Example: A Canadian timber supplier sells timber to a customer in Spain. The timber is delivered alongside the ship at the harbour in Vancouver. The Spanish buyer assumes the costs and risks of transport from this point onwards.
FOB (Free On Board)
The seller loads the goods onto the ship named by the buyer at the port of shipment. The risk is transferred to the buyer as soon as the goods are on board the ship.
Example: A Brazilian coffee supplier sells a large quantity of coffee to a trader in the USA. The coffee is loaded onto the ship designated by the US trader in the port of Santos. From this point onwards, the trader assumes all risks and costs.
CFR (Cost and Freight)
The seller bears the costs and freight to the port of destination. However, the risk is transferred to the buyer as soon as the goods are on board the ship.

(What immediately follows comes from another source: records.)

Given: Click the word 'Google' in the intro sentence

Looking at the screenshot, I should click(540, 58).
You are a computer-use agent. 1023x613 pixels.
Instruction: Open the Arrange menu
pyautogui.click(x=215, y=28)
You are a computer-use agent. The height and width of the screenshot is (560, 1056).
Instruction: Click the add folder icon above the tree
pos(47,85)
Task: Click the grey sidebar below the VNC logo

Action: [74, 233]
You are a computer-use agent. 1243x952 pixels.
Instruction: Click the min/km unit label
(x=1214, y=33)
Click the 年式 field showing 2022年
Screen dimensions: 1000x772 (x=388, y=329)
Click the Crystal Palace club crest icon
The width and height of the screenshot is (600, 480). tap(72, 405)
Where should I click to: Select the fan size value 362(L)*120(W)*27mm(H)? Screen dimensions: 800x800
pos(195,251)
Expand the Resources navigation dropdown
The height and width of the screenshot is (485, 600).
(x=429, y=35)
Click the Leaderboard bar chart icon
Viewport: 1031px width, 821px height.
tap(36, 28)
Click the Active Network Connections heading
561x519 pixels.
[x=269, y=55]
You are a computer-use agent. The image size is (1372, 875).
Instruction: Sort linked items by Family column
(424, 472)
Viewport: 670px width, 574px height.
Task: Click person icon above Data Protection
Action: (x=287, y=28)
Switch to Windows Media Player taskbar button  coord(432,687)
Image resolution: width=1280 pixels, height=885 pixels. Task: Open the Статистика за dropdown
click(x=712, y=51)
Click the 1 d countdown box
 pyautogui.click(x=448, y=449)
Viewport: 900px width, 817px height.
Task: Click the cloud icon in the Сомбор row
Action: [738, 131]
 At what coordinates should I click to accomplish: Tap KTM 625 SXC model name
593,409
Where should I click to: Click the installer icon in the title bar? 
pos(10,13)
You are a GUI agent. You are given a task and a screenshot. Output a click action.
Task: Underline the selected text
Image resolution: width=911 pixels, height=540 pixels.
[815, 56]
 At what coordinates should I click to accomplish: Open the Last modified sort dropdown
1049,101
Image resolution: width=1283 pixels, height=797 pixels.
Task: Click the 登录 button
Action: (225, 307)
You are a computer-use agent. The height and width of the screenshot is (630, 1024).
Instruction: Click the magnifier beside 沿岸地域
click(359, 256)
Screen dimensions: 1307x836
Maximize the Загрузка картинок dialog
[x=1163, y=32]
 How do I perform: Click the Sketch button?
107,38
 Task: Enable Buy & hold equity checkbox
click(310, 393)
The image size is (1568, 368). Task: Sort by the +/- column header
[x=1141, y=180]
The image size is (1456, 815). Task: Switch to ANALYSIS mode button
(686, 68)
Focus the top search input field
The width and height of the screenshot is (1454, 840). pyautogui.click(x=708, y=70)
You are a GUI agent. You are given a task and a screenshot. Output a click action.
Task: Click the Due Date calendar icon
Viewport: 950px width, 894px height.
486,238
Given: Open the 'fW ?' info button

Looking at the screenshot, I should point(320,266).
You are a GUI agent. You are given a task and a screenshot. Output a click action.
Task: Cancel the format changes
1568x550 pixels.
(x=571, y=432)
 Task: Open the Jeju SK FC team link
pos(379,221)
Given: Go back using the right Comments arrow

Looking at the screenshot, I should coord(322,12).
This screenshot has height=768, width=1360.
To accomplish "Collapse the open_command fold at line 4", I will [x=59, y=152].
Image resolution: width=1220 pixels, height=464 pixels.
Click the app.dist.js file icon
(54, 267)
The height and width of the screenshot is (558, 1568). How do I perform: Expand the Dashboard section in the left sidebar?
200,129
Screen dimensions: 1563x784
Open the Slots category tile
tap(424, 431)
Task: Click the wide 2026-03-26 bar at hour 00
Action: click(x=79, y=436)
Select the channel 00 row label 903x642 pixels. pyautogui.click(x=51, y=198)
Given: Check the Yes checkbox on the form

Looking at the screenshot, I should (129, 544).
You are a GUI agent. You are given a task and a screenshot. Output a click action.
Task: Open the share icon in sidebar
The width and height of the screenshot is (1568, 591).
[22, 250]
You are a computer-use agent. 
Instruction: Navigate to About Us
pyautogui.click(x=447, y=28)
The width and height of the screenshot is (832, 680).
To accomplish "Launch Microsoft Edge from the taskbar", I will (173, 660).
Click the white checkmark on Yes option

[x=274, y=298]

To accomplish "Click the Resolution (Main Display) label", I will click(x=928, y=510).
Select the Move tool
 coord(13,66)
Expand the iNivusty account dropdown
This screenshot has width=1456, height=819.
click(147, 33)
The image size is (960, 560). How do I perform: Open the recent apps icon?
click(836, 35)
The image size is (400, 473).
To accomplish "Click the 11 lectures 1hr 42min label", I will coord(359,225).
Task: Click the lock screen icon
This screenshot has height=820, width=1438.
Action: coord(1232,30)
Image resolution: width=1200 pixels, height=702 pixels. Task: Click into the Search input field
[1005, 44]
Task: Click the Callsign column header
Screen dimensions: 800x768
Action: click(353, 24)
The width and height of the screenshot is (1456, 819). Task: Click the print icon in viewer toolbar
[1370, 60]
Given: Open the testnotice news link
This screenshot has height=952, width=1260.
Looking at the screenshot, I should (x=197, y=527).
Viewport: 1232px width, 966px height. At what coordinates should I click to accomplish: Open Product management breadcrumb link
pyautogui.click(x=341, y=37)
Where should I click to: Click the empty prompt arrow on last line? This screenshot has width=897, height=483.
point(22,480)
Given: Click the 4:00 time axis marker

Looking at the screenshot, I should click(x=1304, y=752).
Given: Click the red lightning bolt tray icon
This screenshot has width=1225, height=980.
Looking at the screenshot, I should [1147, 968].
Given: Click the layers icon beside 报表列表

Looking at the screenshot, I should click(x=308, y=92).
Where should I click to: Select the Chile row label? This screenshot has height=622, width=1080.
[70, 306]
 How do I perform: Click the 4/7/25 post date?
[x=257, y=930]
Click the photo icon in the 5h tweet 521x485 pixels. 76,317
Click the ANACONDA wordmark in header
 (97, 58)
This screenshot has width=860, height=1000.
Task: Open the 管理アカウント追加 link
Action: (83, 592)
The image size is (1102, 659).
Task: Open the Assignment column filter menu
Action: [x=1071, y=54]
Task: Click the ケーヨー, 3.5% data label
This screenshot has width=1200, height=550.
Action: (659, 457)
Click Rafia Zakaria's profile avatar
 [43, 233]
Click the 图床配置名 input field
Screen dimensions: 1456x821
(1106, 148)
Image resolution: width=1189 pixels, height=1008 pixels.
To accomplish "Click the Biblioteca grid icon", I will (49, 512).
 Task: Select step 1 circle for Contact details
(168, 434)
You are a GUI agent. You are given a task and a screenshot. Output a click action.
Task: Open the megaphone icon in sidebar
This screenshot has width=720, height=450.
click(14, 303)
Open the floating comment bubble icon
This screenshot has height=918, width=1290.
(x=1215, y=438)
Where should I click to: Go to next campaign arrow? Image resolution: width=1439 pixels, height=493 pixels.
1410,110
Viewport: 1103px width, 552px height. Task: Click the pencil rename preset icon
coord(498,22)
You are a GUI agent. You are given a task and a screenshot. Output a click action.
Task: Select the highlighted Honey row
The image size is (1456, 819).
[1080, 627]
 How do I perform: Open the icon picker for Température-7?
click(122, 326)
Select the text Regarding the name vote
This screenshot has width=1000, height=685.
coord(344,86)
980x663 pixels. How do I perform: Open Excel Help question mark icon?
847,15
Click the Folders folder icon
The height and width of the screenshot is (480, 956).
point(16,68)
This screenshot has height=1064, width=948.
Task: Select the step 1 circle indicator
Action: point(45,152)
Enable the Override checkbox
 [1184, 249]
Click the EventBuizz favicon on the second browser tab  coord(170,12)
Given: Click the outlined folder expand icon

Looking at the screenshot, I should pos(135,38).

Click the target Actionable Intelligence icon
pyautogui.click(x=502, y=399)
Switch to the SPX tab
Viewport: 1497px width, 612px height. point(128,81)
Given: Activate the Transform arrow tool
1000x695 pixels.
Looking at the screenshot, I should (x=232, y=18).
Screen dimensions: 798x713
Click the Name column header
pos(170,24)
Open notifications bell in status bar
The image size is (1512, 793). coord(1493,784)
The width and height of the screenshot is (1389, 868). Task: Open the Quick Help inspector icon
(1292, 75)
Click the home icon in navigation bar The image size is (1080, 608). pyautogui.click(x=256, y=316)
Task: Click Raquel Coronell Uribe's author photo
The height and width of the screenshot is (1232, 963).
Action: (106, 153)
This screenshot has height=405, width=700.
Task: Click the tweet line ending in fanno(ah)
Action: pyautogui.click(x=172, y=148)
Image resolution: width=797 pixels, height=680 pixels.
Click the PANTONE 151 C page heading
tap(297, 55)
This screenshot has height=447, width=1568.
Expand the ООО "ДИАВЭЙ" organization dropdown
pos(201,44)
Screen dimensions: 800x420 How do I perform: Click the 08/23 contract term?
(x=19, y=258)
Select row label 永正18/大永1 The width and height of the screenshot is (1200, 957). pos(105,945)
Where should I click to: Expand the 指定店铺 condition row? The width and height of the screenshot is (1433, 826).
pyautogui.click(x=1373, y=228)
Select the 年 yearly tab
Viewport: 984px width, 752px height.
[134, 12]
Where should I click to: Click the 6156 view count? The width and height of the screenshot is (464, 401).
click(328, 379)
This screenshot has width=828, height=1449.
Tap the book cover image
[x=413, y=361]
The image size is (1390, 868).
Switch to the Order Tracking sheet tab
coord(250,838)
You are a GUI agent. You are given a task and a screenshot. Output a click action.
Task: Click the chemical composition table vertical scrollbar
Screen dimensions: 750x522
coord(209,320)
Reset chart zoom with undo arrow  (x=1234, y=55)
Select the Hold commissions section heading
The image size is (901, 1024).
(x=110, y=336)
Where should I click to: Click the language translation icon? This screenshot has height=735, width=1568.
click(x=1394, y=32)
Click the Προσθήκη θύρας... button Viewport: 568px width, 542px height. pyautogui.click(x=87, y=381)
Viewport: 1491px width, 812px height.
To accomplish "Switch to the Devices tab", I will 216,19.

Example: An Indian textile manufacturer sells fabrics to a buyer in the UK. The manufacturer pays the transport costs to the port of Liverpool. However, the risk for the goods is transferred to the British buyer at the port of Mumbai.
CIF (Cost, Insurance and Freight)
As CFR, but with the additional obligation of the seller to take out insurance. The seller bears the costs, freight and insurance up to the port of destination.
Example: A Japanese car manufacturer sells cars to a dealer in South Africa. The car manufacturer pays the transport and insurance costs to the port of Cape Town. However, the risk is transferred to the buyer as soon as the cars are on board the ship, but the seller provides insurance against possible damage.
How are the Incoterms used and what do they not cover?
International trade is a complicated web of regulations, responsibilities and agreements. One of the keys to simplifying this complexity are the Incoterms. These standardised contractual clauses play a crucial role in defining the obligations of buyers and sellers in global trade. They provide clear guidelines that reduce misunderstandings and make trade more efficient.
Basically, Incoterms determine who takes care of the following points:
- Goods documents: Who is responsible for obtaining the required goods documents? Who bears the costs for these documents?
- Transport documents: Who must obtain the required transport documents? Who bears the costs of preparing these documents?
- Insurance: Who is responsible for insuring the goods during the various stages of transport? Who bears the insurance costs?
- Information: Who is responsible for providing the trading partners with what information and when?
- Goods inspection: Who carries out the inspection of the goods? Who bears the costs for this inspection?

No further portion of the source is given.